Publicacao/Comunicacao
Intimação - DESPACHO
Apelação Cível Nº 1015295-76.2023.4.06.3807/MGPROCESSO ORIGINÁRIO: Nº 1015295-76.2023.4.06.3807/MG
INTERESSADO: MUNICIPIO DE SAO FRANCISCO (RÉU)
ADVOGADO(A): CARLOS PEREIRA DE CARVALHO JUNIOR
DESPACHO/DECISÃO
Trata-se de apelações cíveis interpostas pela União Federal e pelo Estado de Minas Gerais contra sentença proferida pelo Juízo da 2ª Vara Federal Cível da SSJ de Montes Claros-MG, que julgou procedente o pedido e condenou os réus de forma coordenada e solidária, a custearem à parte autora o medicamento BRENTUXIMABE 50 mg, à razão de 3 frascos a cada 21 dias, uso contínuo, na forma da prescrição médica.
Além disso, a sentença recorrida condenou os réus a pagarem honorários de sucumbência aos advogados da parte autora no importe de 10% sobre o valor atualizado da causa, nos termos do artigo 85, §3º, I do CPC.
Após, sobreveio a informação de que o tratamento com o fármaco pleiteado foi suspenso, por decisão médica (evento 141, PET1).
Intimados para se manifestarem acerca da superveniência do novo contexto, os apelantes reiteraram o interesse no julgamento dos recursos, especificamente no tocante à condenação em honorários sucumbenciais (evento 7, PET1 e evento 8, PET1, respectivamente).
Em suas razões recursais, os réus sustentam, em síntese, que os honorários advocatícios sucumbenciais devem ser fixados por apreciação equitativa, nos termos do art. 85, § 8º, do Código de Processo Civil, afastando-se a adoção do valor da causa como base de cálculo da verba honorária.
É o relatório. Decido.
Sem questões preambulares a serem analisadas, adentro ao exame do mérito recursal.

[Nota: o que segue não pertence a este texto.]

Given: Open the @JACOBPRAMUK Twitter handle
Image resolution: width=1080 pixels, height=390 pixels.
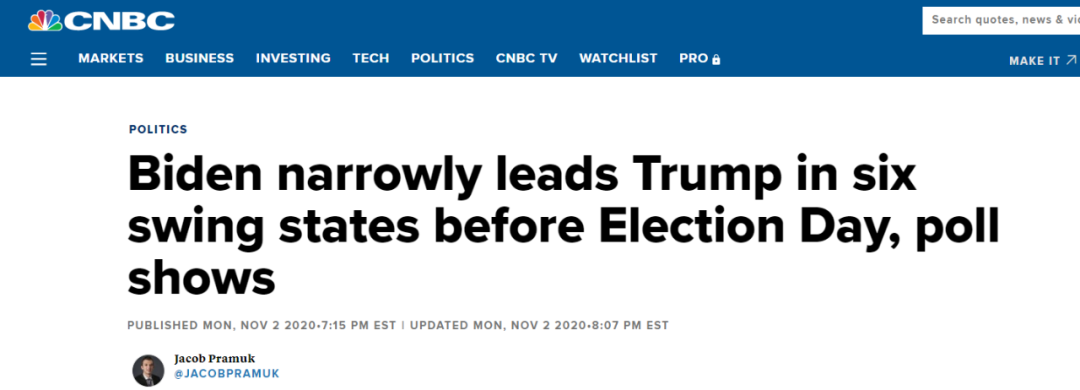Looking at the screenshot, I should point(227,373).
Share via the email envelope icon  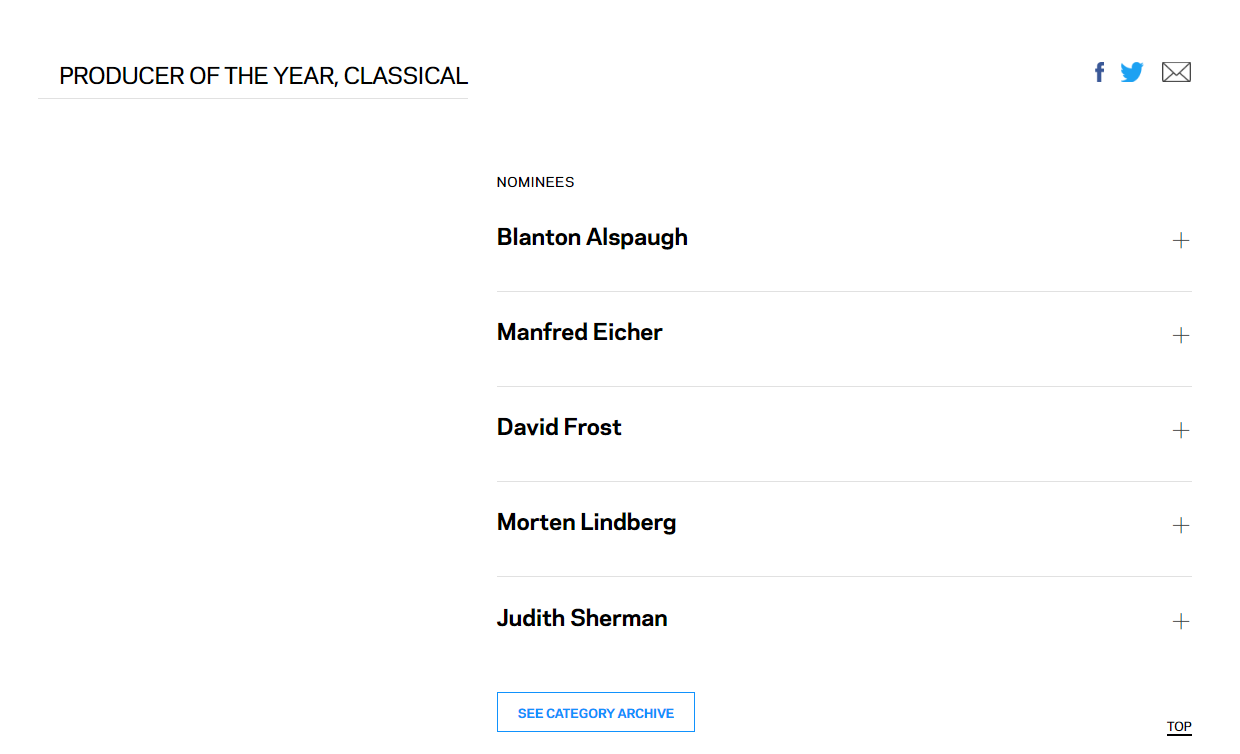(x=1176, y=72)
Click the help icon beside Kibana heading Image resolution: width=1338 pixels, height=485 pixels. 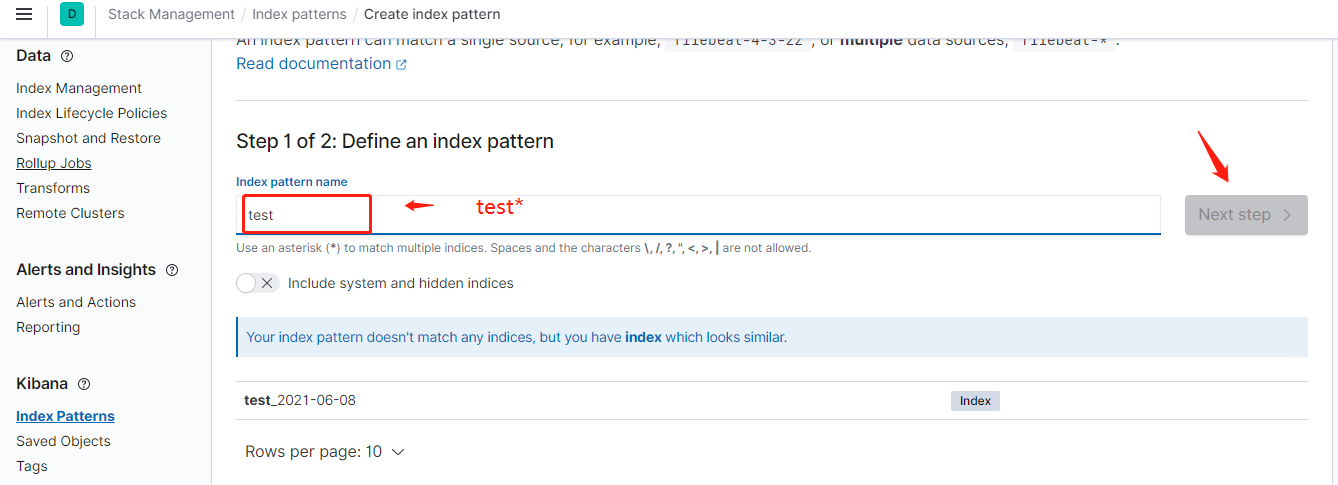pos(84,384)
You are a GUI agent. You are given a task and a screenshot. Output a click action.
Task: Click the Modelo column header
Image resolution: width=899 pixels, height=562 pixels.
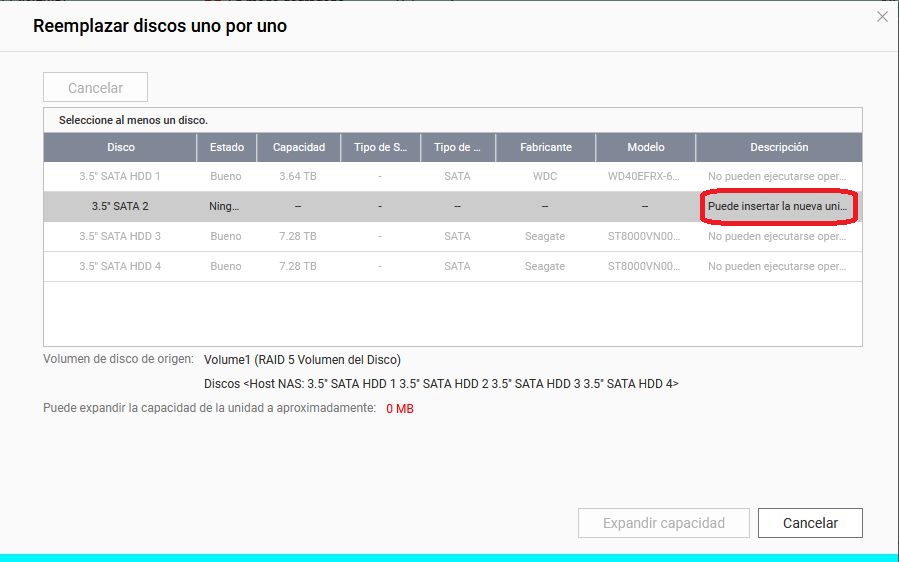646,147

O Superior Tribunal de Justiça, ao julgar o Tema Repetitivo 1.313, firmou a tese de que, nas ações que tenham por objeto prestações de saúde, a fixação dos honorários sucumbenciais deve ocorrer por apreciação equitativa, nos termos do art. 85, § 8º, do Código de Processo Civil, não se mostrando adequada a adoção automática do valor da causa ou do proveito econômico como base de cálculo da verba honorária.
A orientação decorre das peculiaridades inerentes às demandas de saúde, nas quais o proveito econômico frequentemente não reflete de maneira precisa a relevância jurídica da controvérsia nem o trabalho efetivamente desempenhado pelos procuradores. Isso porque o objeto da demanda está relacionado à concretização do direito fundamental à saúde, circunstância que dificulta a mensuração econômica exata da pretensão deduzida em juízo.
Nesse contexto, a incidência automática dos percentuais previstos no art. 85, §§ 2º e 3º, do CPC pode resultar na fixação de honorários desproporcionais à complexidade da causa, ao grau de zelo profissional exigido e à atividade processual efetivamente desenvolvida. Por essa razão, revela-se mais adequada a aplicação da regra prevista no § 8º do referido dispositivo legal, em observância aos princípios da razoabilidade e da proporcionalidade.
Cumpre destacar, ainda, que, após a prolação da sentença, sobreveio fato superveniente relevante consistente na suspensão, por determinação médica, do tratamento com a medicação pleiteada. Tal circunstância reforça a impossibilidade de se aferir o proveito econômico da demanda exclusivamente a partir do valor atribuído à causa ou do custo estimado do tratamento inicialmente postulado, evidenciando a natureza peculiar da controvérsia e a inadequação da adoção de critérios estritamente patrimoniais para a fixação da verba honorária. Esse cenário corrobora a aplicação da orientação firmada no Tema 1.313 do STJ, segundo a qual, em demandas de saúde, mostra-se mais adequada a fixação dos honorários advocatícios por apreciação equitativa.
Dessa forma, impõe-se a reforma da sentença nesse ponto, para que os honorários advocatícios sucumbenciais sejam arbitrados por apreciação equitativa, fixando-se o montante de R$ 1.000,00 (mil reais) para cada réu, valor que se mostra compatível com a natureza da demanda, o trabalho realizado pelos patronos e os parâmetros estabelecidos pela jurisprudência deste Tribunal.
DISPOSITIVO
Ante o exposto, dou parcial provimento para os recursos de apelação interpostos pela União Federal e pelo Estado de Minas Gerais.
I.
Decorrido o prazo legal e nada mais sendo requerido pelas partes, certifique-se o trânsito em julgado e encaminhem-se os autos à origem.